Warner nie chce bowiem płacić wymaganych opłat, które animatorzy, artyści i aktorzy dubbingowi otrzymują, dopóki produkcja znajduje się w serwisie. Te pieniądze nie idą na indywidualne konta, lecz trafiają do związku i są przeznaczane na ubezpieczenie zdrowotne dla jego członków. Według raportu przygotowanego przez CNBS w ten sposób Warner Bros. Discovery zaoszczędzi kilkadziesiąt milionów dolarów. Co w kontekście poszukiwania oszczędności sięgających 3 mld wydaje się kroplą w morzu potrzeb.

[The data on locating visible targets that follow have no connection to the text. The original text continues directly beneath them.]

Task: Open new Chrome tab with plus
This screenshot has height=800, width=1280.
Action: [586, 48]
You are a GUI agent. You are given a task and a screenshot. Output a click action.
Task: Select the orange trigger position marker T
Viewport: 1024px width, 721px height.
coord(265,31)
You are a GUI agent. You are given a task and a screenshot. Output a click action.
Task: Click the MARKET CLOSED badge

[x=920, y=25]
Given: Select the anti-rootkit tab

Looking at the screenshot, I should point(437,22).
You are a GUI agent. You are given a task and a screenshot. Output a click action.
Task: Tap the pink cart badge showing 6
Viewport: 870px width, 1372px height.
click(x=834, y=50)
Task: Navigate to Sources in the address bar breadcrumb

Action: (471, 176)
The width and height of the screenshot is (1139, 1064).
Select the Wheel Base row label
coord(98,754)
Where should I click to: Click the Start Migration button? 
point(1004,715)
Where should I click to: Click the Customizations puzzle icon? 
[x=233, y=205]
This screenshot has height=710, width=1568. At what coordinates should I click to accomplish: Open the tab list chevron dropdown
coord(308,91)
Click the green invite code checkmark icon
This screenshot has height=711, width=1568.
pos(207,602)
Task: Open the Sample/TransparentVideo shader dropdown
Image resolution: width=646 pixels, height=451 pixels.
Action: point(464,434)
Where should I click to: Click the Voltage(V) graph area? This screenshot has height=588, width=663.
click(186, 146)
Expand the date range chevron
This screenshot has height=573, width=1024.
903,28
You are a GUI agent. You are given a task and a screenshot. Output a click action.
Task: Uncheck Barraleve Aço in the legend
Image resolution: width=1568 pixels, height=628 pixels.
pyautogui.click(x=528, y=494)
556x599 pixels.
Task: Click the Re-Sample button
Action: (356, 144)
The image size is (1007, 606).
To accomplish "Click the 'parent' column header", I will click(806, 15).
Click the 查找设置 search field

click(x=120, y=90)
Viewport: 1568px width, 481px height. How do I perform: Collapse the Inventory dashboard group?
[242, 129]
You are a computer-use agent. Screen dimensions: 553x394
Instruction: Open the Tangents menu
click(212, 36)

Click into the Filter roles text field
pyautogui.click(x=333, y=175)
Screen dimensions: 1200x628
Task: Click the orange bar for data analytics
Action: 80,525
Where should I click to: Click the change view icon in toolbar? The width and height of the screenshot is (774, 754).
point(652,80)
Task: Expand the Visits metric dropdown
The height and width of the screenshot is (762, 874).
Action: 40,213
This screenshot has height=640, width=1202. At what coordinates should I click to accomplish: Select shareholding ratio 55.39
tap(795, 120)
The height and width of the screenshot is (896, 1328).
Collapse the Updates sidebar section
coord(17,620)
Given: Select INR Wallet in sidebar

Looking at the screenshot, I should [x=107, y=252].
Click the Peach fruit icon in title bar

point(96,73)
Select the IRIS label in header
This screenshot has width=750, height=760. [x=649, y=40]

Firma twierdzi przy tym, że skasowane produkcje były "nieregularnie oglądane", co Dennis kontestuje. Jego zdaniem HBO Max nie podzieliło się żadnymi oficjalnymi danymi, a np. na platformie iTunes jego serial animowany notorycznie trafiał do TOP 5 produkcji dla dzieci i TOP 20 ogółem. Sprzeciw wobec obecnych działań miało też zgłaszać Cartoon Network, które obawia się nadszarpnięcia więzi z twórcami. Strategii przewodzą jednak ludzie z Discovery, którzy na podobne sentymenty w ogóle się nie oglądają.
HBO Max chyba bardzo chce pozostać serwisem, którego subskrypcję wszyscy kasują po obejrzeniu "Rodu Smoka".
Przykro patrzeć na to, co dzieje się obecnie z serwisem, który dla wielu polskich widzów (mnie nie wyłączając) jeszcze rok temu zapowiadał się na najlepszą usługę na rynku VOD. Zwłaszcza w momencie, gdy przecież święci swój triumf związany z premierą "Rodu Smoka". Pytanie tylko, co stanie się z tymi milionami widzów, gdy końca dobiegnie 1. sezon produkcji fantasy. Czy pozostaną wierni HBO Max? Chyba nie będą mieli nawet po co.
Firma bardzo skutecznie popsuła fanom animacji radość na myśl o 6. sezonie "Ricka i Morty'ego". Jak tu cieszyć się z tego tytułu, gdy wszędzie dookoła ta dziedzina sztuki jest traktowana po macoszemu? Jestem przekonany, że z czasem odbije się to negatywnie na HBO Max. Warner Bros. Discovery najwidoczniej nie ma problemu z tym, żeby stać się oczach świata synonimem korporacyjnej chciwości i zaślepienia. Ich tegoroczne postępowanie nie zostanie jednak tak łatwo zapomniane. Ani przez branżę, ani przez wielbicieli animacji i zwyczajnych widzów.